William Steelman, MD: Right.

Luke Baldwin: We appreciate your perspective. It’s great to hear from you, and I look forward to continuing to follow your progress.

William Steelman, MD: I’m really looking forward to getting my hands on the linear probe as well because I am trained in ultrasound lines, and there’s ever-evolving technology for ultrasound place lines. We manage a lot of PICC lines in internal medicine; placing PICC lines is a big thing, and getting access to scheduling to do that is currently mostly run through the hospitals, which is a nightmare.

But every infectious disease doctor out there needs somebody running and managing these things, and they do it themselves to some extent, and then they pour the rest into the hospital. You know, it’s these kinds of things are where I’m looking, you know, down the road. We had talked before about ultrasound probes, which can see smaller, finer vessels. We talked about where that might go one day.

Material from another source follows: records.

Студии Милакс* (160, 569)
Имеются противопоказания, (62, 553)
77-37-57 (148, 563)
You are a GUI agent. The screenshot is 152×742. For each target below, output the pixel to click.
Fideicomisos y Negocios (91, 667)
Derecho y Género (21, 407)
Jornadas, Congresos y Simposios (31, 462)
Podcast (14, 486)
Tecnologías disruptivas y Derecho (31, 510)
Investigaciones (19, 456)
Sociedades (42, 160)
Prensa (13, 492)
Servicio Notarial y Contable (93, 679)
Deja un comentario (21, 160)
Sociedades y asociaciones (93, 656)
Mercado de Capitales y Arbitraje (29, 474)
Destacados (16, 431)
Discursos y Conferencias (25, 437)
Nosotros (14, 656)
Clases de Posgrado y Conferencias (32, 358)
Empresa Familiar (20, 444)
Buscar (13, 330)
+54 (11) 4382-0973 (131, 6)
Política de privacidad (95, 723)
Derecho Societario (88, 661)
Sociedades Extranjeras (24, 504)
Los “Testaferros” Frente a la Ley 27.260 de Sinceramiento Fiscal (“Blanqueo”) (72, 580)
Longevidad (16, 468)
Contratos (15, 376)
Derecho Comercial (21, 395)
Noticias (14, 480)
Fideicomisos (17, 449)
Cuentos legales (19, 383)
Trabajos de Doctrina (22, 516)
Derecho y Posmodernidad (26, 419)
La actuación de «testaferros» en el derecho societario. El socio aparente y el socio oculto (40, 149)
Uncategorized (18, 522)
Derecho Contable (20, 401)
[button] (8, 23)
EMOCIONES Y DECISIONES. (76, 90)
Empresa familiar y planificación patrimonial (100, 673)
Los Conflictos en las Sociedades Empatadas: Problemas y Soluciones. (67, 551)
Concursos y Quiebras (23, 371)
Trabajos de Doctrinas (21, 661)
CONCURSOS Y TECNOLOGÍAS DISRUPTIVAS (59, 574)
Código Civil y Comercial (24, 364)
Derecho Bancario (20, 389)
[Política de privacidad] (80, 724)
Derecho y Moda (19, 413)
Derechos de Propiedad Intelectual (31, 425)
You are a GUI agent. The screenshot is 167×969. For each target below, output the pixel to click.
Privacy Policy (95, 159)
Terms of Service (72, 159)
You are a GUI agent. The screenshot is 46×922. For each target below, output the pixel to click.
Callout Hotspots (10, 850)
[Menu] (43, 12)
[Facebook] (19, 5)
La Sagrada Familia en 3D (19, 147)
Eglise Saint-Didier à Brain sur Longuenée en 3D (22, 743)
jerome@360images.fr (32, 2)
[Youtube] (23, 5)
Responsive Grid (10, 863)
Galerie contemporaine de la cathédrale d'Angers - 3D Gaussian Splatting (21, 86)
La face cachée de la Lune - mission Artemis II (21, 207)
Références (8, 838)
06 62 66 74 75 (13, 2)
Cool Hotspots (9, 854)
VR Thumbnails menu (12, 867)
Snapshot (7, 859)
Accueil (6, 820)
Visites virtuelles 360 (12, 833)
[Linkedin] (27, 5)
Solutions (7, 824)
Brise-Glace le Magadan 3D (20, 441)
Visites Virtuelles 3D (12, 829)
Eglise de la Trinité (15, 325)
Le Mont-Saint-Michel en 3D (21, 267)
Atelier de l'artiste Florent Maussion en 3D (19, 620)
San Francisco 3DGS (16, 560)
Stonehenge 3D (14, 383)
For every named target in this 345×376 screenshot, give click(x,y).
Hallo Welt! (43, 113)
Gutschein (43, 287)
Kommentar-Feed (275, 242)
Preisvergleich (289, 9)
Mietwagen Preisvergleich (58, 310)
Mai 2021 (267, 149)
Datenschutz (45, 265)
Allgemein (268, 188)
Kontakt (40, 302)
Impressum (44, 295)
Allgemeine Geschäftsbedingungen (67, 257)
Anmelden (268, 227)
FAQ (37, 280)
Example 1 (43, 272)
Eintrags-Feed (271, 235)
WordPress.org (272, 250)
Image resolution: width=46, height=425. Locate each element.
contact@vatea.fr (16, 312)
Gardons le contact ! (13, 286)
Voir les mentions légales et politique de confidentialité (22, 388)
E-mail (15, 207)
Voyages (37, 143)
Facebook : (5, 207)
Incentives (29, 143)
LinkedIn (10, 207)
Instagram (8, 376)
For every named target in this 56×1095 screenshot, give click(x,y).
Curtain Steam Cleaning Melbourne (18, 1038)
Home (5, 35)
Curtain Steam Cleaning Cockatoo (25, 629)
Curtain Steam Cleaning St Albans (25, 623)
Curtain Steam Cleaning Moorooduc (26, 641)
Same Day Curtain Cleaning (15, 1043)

Luke Baldwin: Absolutely! I can definitely see how having the ability to examine joints and quickly identify issues like tears or fluid buildup would be incredibly valuable in your practice. And yeah, the linear probe would definitely excel in those situations.

William Steelman, MD: I hope I answered your questions. It’s impossible to say how you will motivate new primary care physicians if you’re not showing them that things will be different than they are now; it has to change. I think it is changing, and I believe this model is changing. 

When people see that direct primary care physicians can do medicine the way that we’re trained, the way we want to provide medicine and the way patients want it, it makes a lot more sense.

Luke Baldwin: I love it. Very cool. Thank you. It was great chatting, and we’ll catch up again soon.

William Steelman, MD: Thank you. Appreciate it.